Postcard from New Jersey
By Tobias Lauter
Before traveling to FDU, I had the opportunity to participate in a pupil’s exchange in 2007 at Delbarton School in Morristown, N. J. I enjoyed this experience, especially the open and positive mentality of the people, and I decided I would come back one day. It would help improve my English skills.
. My trip to FDU gave me the opportunity to meet many interesting people from countries all over the world. The breadth of nationalities and cultures represented there was really impressive. It is a great experience to leave everything behind and to start all over again in an unknown environment and a new society.
. During my time at FDU, I took the course Securities and Investments, in which I learned the valuation criteria for bonds and how to create and calculate the outcome of synthetics. I studied those things by reading the book the teacher recommended in class. Another good experience was the class International Trade, in which I had good discussions with the professor.
. Classes at FDU are taught differently than in Germany.
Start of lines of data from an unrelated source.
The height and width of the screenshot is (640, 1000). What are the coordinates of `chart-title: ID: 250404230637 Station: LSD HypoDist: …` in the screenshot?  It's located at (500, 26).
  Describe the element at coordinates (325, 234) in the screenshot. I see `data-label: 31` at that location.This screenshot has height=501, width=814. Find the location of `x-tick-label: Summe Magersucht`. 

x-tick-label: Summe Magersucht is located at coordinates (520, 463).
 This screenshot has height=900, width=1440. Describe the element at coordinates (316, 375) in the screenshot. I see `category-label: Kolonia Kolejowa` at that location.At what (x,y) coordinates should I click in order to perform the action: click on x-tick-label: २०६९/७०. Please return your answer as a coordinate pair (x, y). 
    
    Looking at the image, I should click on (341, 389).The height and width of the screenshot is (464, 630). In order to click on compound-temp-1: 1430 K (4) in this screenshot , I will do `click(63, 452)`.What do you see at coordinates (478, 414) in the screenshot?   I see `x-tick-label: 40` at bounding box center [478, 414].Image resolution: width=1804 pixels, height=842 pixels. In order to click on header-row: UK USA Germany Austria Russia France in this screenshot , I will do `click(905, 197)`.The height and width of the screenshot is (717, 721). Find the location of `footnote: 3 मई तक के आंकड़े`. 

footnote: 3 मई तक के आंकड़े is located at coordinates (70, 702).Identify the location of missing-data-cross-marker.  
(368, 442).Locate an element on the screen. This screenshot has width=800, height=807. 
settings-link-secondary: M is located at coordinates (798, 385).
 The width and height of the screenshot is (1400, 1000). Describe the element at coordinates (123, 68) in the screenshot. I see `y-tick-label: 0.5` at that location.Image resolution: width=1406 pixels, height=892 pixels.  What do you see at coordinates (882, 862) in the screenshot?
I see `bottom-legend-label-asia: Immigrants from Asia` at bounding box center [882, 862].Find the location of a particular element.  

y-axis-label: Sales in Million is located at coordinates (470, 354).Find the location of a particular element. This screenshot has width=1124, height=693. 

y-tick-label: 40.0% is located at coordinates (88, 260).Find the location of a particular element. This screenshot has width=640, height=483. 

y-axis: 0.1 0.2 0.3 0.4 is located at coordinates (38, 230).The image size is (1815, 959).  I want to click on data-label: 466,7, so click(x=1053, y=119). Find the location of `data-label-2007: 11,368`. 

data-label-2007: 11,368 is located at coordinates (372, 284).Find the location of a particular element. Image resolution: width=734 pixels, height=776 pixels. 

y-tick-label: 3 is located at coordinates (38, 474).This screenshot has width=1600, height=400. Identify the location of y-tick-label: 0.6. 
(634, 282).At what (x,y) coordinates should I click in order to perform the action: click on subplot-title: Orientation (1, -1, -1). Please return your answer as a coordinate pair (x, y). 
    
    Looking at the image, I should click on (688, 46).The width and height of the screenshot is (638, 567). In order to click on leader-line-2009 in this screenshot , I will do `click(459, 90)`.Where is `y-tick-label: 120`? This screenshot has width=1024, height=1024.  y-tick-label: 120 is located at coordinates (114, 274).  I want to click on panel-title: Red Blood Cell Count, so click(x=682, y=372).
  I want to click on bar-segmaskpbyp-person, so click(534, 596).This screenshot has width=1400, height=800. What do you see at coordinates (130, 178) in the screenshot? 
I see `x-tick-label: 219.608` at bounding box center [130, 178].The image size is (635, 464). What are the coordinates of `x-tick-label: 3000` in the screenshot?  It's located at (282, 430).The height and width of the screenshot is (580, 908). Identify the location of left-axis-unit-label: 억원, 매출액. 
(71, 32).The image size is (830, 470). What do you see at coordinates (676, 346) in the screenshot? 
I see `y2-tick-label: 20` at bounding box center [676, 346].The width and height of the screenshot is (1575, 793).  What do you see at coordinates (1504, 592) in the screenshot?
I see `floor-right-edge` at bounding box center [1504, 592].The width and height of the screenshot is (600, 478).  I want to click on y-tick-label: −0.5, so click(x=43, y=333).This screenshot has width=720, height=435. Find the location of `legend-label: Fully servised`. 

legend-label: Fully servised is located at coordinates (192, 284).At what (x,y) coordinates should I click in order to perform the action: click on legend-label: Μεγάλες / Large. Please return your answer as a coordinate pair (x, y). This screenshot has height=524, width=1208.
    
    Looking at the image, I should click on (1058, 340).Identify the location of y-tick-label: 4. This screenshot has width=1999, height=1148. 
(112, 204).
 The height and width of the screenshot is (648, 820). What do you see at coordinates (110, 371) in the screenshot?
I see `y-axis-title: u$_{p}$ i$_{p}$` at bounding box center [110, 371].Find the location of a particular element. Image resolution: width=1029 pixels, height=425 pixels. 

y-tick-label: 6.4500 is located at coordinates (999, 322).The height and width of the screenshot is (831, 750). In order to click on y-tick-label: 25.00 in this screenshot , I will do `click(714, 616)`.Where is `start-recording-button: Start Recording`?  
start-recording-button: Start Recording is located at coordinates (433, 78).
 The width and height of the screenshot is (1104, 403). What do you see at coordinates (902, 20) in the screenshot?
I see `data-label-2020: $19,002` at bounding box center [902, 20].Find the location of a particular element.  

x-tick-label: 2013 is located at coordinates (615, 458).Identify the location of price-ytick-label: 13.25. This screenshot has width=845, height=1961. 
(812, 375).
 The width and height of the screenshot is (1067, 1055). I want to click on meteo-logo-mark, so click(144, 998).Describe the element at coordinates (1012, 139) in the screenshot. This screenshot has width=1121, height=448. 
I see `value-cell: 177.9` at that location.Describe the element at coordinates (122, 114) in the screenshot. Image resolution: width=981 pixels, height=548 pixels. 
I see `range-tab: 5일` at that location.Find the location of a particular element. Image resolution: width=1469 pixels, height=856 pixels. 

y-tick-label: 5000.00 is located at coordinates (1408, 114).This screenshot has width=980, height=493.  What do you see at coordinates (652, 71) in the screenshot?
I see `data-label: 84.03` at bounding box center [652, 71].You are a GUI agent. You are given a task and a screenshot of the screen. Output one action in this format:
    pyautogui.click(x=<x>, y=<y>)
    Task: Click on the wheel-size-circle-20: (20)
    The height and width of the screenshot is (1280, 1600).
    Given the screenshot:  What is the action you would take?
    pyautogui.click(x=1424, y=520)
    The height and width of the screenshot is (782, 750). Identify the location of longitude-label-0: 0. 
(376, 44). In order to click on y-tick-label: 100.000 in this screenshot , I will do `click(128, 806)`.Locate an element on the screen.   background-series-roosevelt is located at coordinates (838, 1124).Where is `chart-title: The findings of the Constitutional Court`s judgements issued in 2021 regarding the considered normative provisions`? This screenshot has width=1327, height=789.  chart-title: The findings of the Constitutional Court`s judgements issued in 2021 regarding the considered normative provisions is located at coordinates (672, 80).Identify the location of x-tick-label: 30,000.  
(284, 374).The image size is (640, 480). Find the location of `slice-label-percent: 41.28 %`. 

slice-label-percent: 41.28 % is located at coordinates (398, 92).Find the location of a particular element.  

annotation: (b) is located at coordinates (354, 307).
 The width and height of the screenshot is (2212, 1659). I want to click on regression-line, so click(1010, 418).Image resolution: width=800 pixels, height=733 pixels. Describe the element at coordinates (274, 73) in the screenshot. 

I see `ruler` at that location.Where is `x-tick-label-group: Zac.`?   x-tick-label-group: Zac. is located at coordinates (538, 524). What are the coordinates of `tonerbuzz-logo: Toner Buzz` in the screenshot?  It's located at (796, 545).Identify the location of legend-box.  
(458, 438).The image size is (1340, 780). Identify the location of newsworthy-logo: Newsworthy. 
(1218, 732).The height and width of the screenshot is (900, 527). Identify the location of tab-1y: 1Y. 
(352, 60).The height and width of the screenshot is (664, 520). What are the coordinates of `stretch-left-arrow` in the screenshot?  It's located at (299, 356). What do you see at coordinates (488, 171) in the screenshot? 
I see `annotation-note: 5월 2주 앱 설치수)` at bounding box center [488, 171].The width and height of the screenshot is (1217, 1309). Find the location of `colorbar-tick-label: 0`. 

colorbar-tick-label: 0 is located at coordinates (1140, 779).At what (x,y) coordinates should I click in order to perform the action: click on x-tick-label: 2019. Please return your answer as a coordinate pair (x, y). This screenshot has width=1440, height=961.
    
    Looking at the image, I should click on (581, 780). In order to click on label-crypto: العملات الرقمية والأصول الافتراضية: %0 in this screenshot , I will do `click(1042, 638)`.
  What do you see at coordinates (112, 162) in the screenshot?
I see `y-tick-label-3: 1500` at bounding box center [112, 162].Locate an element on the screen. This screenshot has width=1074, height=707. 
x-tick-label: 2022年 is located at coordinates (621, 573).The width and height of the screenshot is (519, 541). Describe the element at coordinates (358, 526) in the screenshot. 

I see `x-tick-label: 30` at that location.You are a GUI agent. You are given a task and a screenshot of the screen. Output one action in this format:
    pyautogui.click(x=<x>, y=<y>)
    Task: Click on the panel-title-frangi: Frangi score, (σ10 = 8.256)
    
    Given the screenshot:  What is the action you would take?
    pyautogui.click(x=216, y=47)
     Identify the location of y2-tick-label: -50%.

One Has to attend classes, take quizzes and do a lot of homework. At German universities nobody cares how you learn, as long as you pass the exam in the end. In Germany, a student has to be more responsible and autonomous. Another big difference is the integration of sports into the University. It was a nice experience to watch FDU’s basketball team play on TV. At ZU, I do not participate in any clubs or anything comparable; but at FDU, I lived on campus and went to events like soccer and basketball.
One of the things I enjoyed most at FDU is the fact that there are so many different fields of study, so that one meets many more diverse people than at Zeppelin University. At ZU there are basically three disciplines one can study (there is a fourth, but it is a combination of the others), and the people there are very similar and tend to think and talk very alike.
I attend Zeppelin University because the faculty utilizes the Humboldt approach to teaching, which brings together teaching and research. Another reason I chose ZU was the small class size. Public German universities are overcrowded, due to factors like changes in the high-school system and the abolishment of military-service requirements. Public universities are free; while ZU is a private university that requires students to pay tuition. I am living at home to save money.
Upon my return to Zeppelin, I will conduct a one-year research project about a seasonal anomaly of the capital market.I plan to learn how to play the piano, and I want to read more. I plan to focus more on what is important and to be more honest with myself and other people. I also plan to visit the children I took care of when I did my alternative service and share my experiences with them.
I can’t wait to enjoy German bread — especially the bread specialties from my region, drive my car and spend time with my friends again.